[About this exercise]: Copy, word for word, the lines of the entries below between the one with "Select the Church" and the one with "Task: Pick the sunglasses emote", inclusive, and leave out everything else.

[Supplied material]:
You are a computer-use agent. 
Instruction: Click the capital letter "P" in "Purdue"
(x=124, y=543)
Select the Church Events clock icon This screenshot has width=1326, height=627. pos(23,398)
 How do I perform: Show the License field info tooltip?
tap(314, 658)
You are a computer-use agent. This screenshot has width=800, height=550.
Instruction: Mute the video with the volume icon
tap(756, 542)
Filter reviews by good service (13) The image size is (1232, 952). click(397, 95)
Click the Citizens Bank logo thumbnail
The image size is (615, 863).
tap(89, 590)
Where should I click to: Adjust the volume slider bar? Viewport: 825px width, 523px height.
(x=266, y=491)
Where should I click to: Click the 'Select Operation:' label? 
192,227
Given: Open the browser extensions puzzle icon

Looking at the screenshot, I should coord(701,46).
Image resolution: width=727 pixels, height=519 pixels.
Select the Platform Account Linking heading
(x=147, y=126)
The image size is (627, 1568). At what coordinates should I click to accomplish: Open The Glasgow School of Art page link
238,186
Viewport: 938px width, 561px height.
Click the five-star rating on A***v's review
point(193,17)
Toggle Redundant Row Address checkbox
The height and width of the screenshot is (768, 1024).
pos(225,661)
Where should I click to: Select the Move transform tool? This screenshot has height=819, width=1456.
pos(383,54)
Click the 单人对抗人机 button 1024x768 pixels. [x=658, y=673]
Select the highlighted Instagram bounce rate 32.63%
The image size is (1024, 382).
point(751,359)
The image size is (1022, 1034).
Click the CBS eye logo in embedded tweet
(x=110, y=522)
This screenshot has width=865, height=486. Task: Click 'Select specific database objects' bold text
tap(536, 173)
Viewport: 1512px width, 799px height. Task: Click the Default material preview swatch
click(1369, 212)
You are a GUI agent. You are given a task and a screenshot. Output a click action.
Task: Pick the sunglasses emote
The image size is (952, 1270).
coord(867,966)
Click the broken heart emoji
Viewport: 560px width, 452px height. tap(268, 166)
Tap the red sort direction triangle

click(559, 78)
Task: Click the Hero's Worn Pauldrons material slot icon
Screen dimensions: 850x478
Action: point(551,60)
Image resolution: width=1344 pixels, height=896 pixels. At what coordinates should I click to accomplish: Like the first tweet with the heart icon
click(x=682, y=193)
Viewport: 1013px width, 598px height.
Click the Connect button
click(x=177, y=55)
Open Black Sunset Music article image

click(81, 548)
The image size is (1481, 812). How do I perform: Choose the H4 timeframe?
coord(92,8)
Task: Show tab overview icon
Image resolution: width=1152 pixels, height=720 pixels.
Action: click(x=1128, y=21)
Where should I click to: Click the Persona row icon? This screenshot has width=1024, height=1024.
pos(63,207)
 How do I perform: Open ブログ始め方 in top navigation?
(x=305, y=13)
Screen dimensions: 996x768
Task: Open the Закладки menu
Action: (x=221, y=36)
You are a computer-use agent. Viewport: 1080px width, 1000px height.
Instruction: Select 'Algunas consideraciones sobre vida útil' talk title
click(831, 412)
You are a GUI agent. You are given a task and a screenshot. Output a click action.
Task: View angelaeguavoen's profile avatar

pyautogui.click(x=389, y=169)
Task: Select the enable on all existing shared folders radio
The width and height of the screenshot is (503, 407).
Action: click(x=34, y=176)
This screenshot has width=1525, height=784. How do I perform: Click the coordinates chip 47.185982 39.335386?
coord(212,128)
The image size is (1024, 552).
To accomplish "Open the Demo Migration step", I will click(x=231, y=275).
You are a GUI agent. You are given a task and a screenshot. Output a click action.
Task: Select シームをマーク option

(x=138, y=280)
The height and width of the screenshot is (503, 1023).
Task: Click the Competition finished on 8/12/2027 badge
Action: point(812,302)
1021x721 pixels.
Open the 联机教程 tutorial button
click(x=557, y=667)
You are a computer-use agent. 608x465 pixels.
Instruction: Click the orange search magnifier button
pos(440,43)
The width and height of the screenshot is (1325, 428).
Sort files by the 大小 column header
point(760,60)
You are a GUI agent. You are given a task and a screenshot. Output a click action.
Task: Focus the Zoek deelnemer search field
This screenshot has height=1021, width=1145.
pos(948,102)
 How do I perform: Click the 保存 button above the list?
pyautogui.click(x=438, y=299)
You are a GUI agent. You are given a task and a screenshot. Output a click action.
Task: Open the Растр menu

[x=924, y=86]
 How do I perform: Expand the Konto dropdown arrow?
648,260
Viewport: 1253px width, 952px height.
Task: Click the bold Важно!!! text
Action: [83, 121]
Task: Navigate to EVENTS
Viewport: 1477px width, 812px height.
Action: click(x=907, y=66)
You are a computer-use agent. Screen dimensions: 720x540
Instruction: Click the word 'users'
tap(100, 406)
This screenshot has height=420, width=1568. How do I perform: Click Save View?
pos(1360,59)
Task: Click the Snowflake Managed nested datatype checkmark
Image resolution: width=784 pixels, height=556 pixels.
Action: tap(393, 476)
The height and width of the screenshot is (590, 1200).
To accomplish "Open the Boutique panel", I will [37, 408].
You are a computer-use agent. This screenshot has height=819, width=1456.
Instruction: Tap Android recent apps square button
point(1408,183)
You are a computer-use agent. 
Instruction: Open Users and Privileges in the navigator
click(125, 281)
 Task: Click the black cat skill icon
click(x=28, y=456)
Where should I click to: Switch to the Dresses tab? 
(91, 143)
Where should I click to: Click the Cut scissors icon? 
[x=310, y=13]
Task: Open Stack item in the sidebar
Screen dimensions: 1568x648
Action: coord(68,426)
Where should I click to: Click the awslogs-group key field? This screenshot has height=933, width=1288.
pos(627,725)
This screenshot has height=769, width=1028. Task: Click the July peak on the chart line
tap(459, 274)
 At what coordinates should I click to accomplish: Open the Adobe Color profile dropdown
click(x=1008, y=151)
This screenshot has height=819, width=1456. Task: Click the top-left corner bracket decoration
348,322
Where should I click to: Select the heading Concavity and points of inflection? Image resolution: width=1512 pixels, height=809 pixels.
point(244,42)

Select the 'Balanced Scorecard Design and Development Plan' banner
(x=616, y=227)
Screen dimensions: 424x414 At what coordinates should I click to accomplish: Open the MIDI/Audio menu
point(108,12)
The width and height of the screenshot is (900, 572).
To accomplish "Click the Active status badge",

[Task solution]:
Select the Church Events clock icon This screenshot has width=1326, height=627. pos(23,398)
 How do I perform: Show the License field info tooltip?
tap(314, 658)
You are a computer-use agent. This screenshot has width=800, height=550.
Instruction: Mute the video with the volume icon
tap(756, 542)
Filter reviews by good service (13) The image size is (1232, 952). click(397, 95)
Click the Citizens Bank logo thumbnail
The image size is (615, 863).
tap(89, 590)
Where should I click to: Adjust the volume slider bar? Viewport: 825px width, 523px height.
(x=266, y=491)
Where should I click to: Click the 'Select Operation:' label? 
192,227
Given: Open the browser extensions puzzle icon

Looking at the screenshot, I should coord(701,46).
Image resolution: width=727 pixels, height=519 pixels.
Select the Platform Account Linking heading
(x=147, y=126)
The image size is (627, 1568). At what coordinates should I click to accomplish: Open The Glasgow School of Art page link
238,186
Viewport: 938px width, 561px height.
Click the five-star rating on A***v's review
point(193,17)
Toggle Redundant Row Address checkbox
The height and width of the screenshot is (768, 1024).
pos(225,661)
Where should I click to: Select the Move transform tool? This screenshot has height=819, width=1456.
pos(383,54)
Click the 单人对抗人机 button 1024x768 pixels. [x=658, y=673]
Select the highlighted Instagram bounce rate 32.63%
The image size is (1024, 382).
point(751,359)
The image size is (1022, 1034).
Click the CBS eye logo in embedded tweet
(x=110, y=522)
This screenshot has width=865, height=486. Task: Click 'Select specific database objects' bold text
tap(536, 173)
Viewport: 1512px width, 799px height. Task: Click the Default material preview swatch
click(1369, 212)
You are a GUI agent. You are given a task and a screenshot. Output a click action.
Task: Pick the sunglasses emote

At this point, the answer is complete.